A recent analysis of Medline and Crisp showed that the top 2000 human and mouse genes are disproportionately represented in the literature and funded grants (Su et al., Genome Biology, 2007). While this trend has resulted in broad and deep knowledge for these key regulators and their pathways (e.g. P53, Vegf, NFkB), the social tendency of researchers to study previously studied and funded genes has had a negative impact on whole genome annotation. The past decade has seen several technologies (proteomics, RNA expression dynamics, cell based screening) and paradigms (functional genomics, systems biology) begin to shift the pendulum from one gene at a time towards whole genome research. Our laboratory is developing and utilizing these approaches to study mammalian pathways such as the circadian clock.
For the last several years, our laboratory has begun to apply systems biology approaches to better understand complex mammalian behavior and physiology. Systems biology has been described as the antithesis of reductionism, and can be thought of as a simple process: identifying the components of a system, determining how those components fit together, and developing models that describe the emergent properties of the system (e.g. behavior) (Sauer et al., Science, 2007). While the reductionist approach has identified many components of biological pathways (and determined many key interactions), it has been less successful in describing how these interactions culminate in the emergent properties of systems. Practically, the process of systems biology can be accomplished by perturbing a system, determining the effects of these perturbations in a rigorous and broad manner, and incorporating this information in robust computational models that both describe the observed results and lead to testable predictions on the behavior of the system.
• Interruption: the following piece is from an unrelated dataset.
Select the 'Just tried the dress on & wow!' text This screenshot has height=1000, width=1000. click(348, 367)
Although important inroads have been made in realizing these goals in prokaryotes and other model systems, a systems level model of a mammalian behavior has remained elusive.
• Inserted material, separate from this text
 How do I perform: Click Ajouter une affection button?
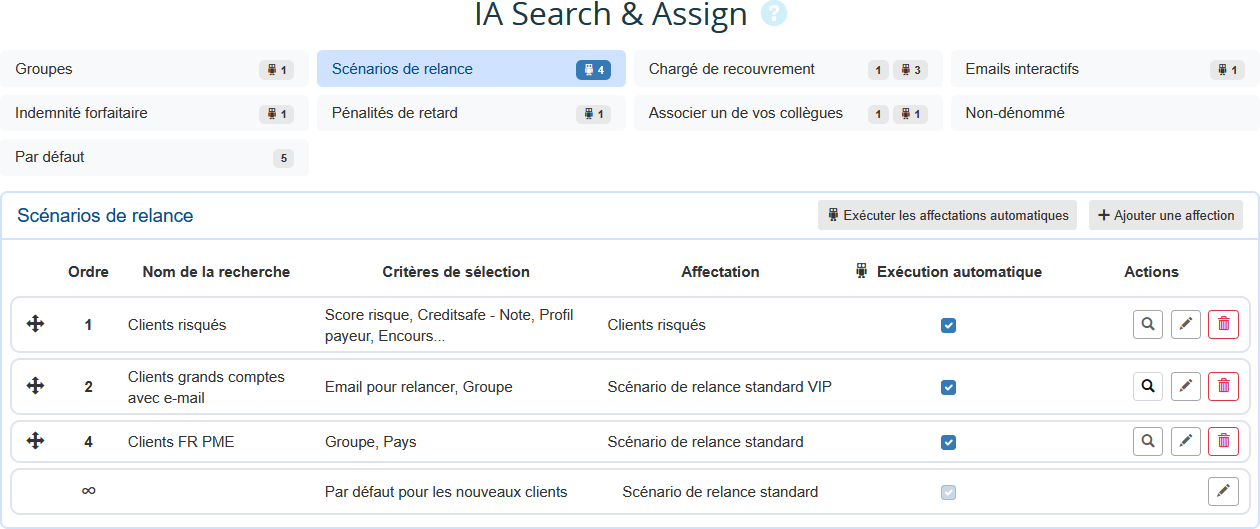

Why study the clock with systems biology approaches? First, the sleep wake cycle and dependent physiology and behavior in mammals emerge from interactions of (more) simple cell autonomous oscillators, or clocks that run in single cells (Ko et al., Hum Mol Genet., 2006). These rhythms are highly robust and can be studied after perturbation in a multi-parametric fashion. For example, rhythms in locomotor activity and temperature can be measured in the mouse for months at a time resulting in reliable detection of a ten minute difference in period length. These rhythms can also be observed in peripheral organs and even in immortalized fibroblasts and tumor cell lines (Balsalobre et al., Cell, 1998), where they can be easily perturbed with small molecules or by gene dosage experiments using over expression or RNA interference. In addition, these phenotypes can be measured at the level of the single cell—indeed single cell measurements are informing our understanding of how the circadian network oscillator regulates behavior and physiology (Sato et al., Nature Genetics, 2006; Liu et al., Cell, 2007). But maybe the most important reason we are moving forward with the systems biology approach is that reductionist biology fails to explain basic properties of the clock such as robustness, temperature compensation, or periodicity, which are emergent properties of networks, and not the products of single genes.
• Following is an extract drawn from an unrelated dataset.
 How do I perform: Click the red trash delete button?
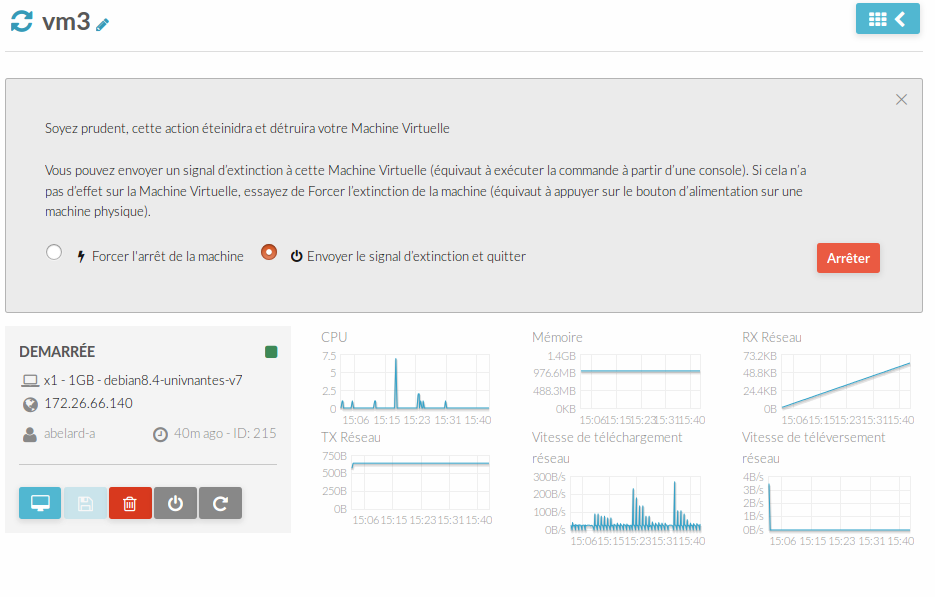[130, 503]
One of the most exciting findings of the past decade has been the discovery of novel roles for noncoding RNA. These RNAs have been shown to play roles in many if not most cellular processes such as transcription, splicing, translation, regulation of protein function, And as regulatory sensors of small molecules (Amaral et al., Science, 2008). Large-scale cDNA sequencing experiments like those at Riken and tiling array experiments on the Affymetrix platform have shown that the majority of the genome is transcribed (Cawley et al., Cell, 2004; Carninci et al., Science, 2005). Understanding the function of these noncoding RNAs has proven to be a challenge. Pioneering work has uncovered the roles of several classes, for example, micro-RNAs that regulate both translation and transcription (Lee et al., Cell, 1993; Ambros, Cell, 2004). However, determining the cellular roles for these factors at scale has proven more difficult. Computational tools have been developed to allow one to predict targets of noncoding RNAs such as micro-RNAs. These predictions, though, indicate potential regulation, which may occur in a tissue specific fashion and may or may not be relevant to cellular function. Our laboratory is using cell based screening to pan libraries of short hairpin RNAs and siRNAs designed against noncoding RNAs, as well as synthetic micro-RNAs and antagomirs to identify functional noncoding RNAs in signal transduction pathways (e.g. Willingham et al., Science, 2005). These screens are being integrated with other genomic screens as well is biochemical and computational approaches to identify those noncoding RNAs that play important roles in regulating mammalian biology.